• THE TASK:
Render the data below as a two-column Markdown table headed No. and Line, giving each non-blank line its own row in order with its number and text. Omit blank lines.

---- PROVIDED ENTRIES

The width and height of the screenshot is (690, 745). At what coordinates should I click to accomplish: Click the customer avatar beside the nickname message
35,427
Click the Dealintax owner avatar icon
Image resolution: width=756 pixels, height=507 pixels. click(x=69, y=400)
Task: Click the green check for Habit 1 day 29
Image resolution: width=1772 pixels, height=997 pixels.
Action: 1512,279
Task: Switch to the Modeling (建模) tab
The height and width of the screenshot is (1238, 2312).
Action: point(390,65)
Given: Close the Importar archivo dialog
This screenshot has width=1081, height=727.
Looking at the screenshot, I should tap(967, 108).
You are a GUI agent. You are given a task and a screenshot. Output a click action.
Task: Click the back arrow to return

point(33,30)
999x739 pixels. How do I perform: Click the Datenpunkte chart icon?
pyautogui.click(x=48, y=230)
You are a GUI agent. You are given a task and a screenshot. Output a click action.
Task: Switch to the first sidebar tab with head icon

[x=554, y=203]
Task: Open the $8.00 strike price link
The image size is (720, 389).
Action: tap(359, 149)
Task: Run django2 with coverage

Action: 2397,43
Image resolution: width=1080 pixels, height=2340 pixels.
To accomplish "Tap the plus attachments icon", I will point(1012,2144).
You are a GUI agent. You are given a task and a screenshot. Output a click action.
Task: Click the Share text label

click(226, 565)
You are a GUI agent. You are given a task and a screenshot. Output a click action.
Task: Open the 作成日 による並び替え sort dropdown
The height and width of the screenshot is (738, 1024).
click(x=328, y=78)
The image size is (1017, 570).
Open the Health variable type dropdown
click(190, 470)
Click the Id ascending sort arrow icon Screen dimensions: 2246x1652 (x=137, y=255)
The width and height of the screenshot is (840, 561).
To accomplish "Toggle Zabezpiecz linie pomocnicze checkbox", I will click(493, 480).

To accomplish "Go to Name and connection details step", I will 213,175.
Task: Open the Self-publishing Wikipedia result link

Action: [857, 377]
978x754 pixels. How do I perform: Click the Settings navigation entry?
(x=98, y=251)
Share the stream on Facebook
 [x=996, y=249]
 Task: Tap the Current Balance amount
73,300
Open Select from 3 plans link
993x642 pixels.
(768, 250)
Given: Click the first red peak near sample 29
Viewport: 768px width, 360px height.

--------

• REPLY:
| No. | Line |
|---|---|
| 1 | The width and height of the screenshot is (690, 745). At what coordinates should I click to accomplish: Click the customer avatar beside the nickname message |
| 2 | 35,427 |
| 3 | Click the Dealintax owner avatar icon |
| 4 | Image resolution: width=756 pixels, height=507 pixels. click(x=69, y=400) |
| 5 | Task: Click the green check for Habit 1 day 29 |
| 6 | Image resolution: width=1772 pixels, height=997 pixels. |
| 7 | Action: 1512,279 |
| 8 | Task: Switch to the Modeling (建模) tab |
| 9 | The height and width of the screenshot is (1238, 2312). |
| 10 | Action: point(390,65) |
| 11 | Given: Close the Importar archivo dialog |
| 12 | This screenshot has width=1081, height=727. |
| 13 | Looking at the screenshot, I should tap(967, 108). |
| 14 | You are a GUI agent. You are given a task and a screenshot. Output a click action. |
| 15 | Task: Click the back arrow to return |
| 16 | point(33,30) |
| 17 | 999x739 pixels. How do I perform: Click the Datenpunkte chart icon? |
| 18 | pyautogui.click(x=48, y=230) |
| 19 | You are a GUI agent. You are given a task and a screenshot. Output a click action. |
| 20 | Task: Switch to the first sidebar tab with head icon |
| 21 | [x=554, y=203] |
| 22 | Task: Open the $8.00 strike price link |
| 23 | The image size is (720, 389). |
| 24 | Action: tap(359, 149) |
| 25 | Task: Run django2 with coverage |
| 26 | Action: 2397,43 |
| 27 | Image resolution: width=1080 pixels, height=2340 pixels. |
| 28 | To accomplish "Tap the plus attachments icon", I will point(1012,2144). |
| 29 | You are a GUI agent. You are given a task and a screenshot. Output a click action. |
| 30 | Task: Click the Share text label |
| 31 | click(226, 565) |
| 32 | You are a GUI agent. You are given a task and a screenshot. Output a click action. |
| 33 | Task: Open the 作成日 による並び替え sort dropdown |
| 34 | The height and width of the screenshot is (738, 1024). |
| 35 | click(x=328, y=78) |
| 36 | The image size is (1017, 570). |
| 37 | Open the Health variable type dropdown |
| 38 | click(190, 470) |
| 39 | Click the Id ascending sort arrow icon Screen dimensions: 2246x1652 (x=137, y=255) |
| 40 | The width and height of the screenshot is (840, 561). |
| 41 | To accomplish "Toggle Zabezpiecz linie pomocnicze checkbox", I will click(493, 480). |
| 42 | To accomplish "Go to Name and connection details step", I will 213,175. |
| 43 | Task: Open the Self-publishing Wikipedia result link |
| 44 | Action: [857, 377] |
| 45 | 978x754 pixels. How do I perform: Click the Settings navigation entry? |
| 46 | (x=98, y=251) |
| 47 | Share the stream on Facebook |
| 48 |  [x=996, y=249] |
| 49 |  Task: Tap the Current Balance amount |
| 50 | 73,300 |
| 51 | Open Select from 3 plans link |
| 52 | 993x642 pixels. |
| 53 | (768, 250) |
| 54 | Given: Click the first red peak near sample 29 |
| 55 | Viewport: 768px width, 360px height. |